▸ **Aim of the exercise**
Every line from the start of the listing below through the line that contains "Privacy Policy (374, 1175)" is to be reproduced word for word.

____

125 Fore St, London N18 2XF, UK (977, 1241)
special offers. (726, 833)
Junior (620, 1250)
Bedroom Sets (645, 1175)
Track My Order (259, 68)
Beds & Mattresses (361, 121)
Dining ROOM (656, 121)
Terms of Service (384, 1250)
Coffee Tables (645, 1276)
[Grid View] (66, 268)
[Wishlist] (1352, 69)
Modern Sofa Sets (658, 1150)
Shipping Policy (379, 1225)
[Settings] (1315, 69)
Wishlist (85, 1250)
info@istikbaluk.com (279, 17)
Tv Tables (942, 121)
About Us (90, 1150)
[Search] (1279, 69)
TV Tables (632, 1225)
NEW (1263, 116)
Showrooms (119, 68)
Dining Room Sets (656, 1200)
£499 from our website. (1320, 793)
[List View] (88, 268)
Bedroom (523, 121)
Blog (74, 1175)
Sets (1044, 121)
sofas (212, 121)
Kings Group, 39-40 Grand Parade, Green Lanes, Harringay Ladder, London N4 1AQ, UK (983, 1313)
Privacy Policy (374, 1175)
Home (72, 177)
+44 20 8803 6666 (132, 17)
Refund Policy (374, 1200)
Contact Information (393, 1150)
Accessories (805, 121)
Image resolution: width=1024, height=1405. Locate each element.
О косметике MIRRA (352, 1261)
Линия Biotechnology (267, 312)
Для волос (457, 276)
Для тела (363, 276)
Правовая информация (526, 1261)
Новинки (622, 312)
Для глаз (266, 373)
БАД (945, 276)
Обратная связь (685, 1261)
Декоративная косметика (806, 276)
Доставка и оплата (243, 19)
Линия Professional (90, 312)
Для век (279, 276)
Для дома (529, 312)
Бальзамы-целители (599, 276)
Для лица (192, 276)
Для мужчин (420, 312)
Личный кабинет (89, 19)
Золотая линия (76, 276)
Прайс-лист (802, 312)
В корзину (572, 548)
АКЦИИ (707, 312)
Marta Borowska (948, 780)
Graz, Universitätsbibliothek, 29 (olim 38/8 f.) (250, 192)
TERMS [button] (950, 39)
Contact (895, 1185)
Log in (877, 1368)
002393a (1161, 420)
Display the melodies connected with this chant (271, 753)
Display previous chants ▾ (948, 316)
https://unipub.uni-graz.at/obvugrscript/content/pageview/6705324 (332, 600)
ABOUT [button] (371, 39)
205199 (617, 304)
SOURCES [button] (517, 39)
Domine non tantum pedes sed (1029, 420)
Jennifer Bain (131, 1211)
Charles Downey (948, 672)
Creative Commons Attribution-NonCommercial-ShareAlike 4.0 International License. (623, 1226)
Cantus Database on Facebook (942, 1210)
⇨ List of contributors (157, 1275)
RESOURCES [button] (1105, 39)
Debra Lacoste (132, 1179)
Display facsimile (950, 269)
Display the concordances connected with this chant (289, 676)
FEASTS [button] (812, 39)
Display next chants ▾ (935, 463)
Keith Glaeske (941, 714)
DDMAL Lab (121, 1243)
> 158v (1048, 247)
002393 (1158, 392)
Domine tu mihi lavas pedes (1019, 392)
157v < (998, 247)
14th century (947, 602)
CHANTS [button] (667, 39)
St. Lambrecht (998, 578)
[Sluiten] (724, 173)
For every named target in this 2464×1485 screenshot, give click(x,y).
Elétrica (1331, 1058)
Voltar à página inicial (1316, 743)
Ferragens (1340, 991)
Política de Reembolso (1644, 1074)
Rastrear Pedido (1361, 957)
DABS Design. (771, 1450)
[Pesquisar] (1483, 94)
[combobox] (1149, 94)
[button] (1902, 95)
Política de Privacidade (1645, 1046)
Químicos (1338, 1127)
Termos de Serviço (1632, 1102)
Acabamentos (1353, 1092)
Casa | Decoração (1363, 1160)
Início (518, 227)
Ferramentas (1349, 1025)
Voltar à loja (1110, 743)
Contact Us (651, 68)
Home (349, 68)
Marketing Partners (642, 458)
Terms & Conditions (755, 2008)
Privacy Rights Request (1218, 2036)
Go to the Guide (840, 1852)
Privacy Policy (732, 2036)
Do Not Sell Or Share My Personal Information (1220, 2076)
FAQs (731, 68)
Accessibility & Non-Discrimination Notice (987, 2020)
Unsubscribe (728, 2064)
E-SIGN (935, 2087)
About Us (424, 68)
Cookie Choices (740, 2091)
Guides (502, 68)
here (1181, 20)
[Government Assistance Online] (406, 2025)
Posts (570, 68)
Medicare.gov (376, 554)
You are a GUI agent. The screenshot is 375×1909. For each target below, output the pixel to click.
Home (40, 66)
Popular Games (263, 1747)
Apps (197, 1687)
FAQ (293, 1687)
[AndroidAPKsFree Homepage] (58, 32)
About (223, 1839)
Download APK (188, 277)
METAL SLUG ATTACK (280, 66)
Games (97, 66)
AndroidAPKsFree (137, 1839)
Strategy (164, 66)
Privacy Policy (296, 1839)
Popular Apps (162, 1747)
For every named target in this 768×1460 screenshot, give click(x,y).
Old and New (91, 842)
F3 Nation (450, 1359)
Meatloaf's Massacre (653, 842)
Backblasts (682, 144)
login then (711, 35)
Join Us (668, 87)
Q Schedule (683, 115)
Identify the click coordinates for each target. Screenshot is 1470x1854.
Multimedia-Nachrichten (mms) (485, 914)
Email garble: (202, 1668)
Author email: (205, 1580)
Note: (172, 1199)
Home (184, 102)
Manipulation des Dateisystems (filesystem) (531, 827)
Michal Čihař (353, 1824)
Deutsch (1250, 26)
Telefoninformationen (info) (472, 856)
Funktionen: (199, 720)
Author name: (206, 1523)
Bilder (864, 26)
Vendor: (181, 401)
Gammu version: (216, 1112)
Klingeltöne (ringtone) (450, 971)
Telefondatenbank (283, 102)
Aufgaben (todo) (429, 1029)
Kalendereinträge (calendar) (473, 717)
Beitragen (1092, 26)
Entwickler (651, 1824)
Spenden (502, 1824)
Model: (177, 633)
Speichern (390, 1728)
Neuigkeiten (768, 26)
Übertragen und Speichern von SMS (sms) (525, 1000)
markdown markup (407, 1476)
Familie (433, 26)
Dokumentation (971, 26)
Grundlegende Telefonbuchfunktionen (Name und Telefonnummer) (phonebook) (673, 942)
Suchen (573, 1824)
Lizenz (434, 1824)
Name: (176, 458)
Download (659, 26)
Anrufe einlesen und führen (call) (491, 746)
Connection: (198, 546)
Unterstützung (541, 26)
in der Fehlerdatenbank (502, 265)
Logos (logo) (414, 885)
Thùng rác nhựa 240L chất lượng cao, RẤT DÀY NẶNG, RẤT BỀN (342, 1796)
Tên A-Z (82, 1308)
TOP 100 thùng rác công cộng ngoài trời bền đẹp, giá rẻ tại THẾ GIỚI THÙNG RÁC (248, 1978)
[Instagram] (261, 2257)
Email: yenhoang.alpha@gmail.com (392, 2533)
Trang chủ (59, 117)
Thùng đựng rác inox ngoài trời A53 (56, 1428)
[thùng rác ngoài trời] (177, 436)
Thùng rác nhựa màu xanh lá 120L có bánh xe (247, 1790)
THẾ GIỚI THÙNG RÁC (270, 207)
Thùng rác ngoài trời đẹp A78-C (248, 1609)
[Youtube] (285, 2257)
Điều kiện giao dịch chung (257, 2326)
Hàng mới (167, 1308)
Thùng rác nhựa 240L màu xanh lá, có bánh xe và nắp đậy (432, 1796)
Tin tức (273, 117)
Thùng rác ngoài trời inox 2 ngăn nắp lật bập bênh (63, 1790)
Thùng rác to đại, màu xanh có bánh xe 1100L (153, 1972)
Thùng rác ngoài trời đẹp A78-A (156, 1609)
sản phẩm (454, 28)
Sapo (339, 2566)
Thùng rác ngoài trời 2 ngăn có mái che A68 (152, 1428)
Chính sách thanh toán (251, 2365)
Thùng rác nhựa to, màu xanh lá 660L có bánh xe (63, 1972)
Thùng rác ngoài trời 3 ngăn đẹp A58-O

____

▸ **Solution to the problem**
125 Fore St, London N18 2XF, UK (977, 1241)
special offers. (726, 833)
Junior (620, 1250)
Bedroom Sets (645, 1175)
Track My Order (259, 68)
Beds & Mattresses (361, 121)
Dining ROOM (656, 121)
Terms of Service (384, 1250)
Coffee Tables (645, 1276)
[Grid View] (66, 268)
[Wishlist] (1352, 69)
Modern Sofa Sets (658, 1150)
Shipping Policy (379, 1225)
[Settings] (1315, 69)
Wishlist (85, 1250)
info@istikbaluk.com (279, 17)
Tv Tables (942, 121)
About Us (90, 1150)
[Search] (1279, 69)
TV Tables (632, 1225)
NEW (1263, 116)
Showrooms (119, 68)
Dining Room Sets (656, 1200)
£499 from our website. (1320, 793)
[List View] (88, 268)
Bedroom (523, 121)
Blog (74, 1175)
Sets (1044, 121)
sofas (212, 121)
Kings Group, 39-40 Grand Parade, Green Lanes, Harringay Ladder, London N4 1AQ, UK (983, 1313)
Privacy Policy (374, 1175)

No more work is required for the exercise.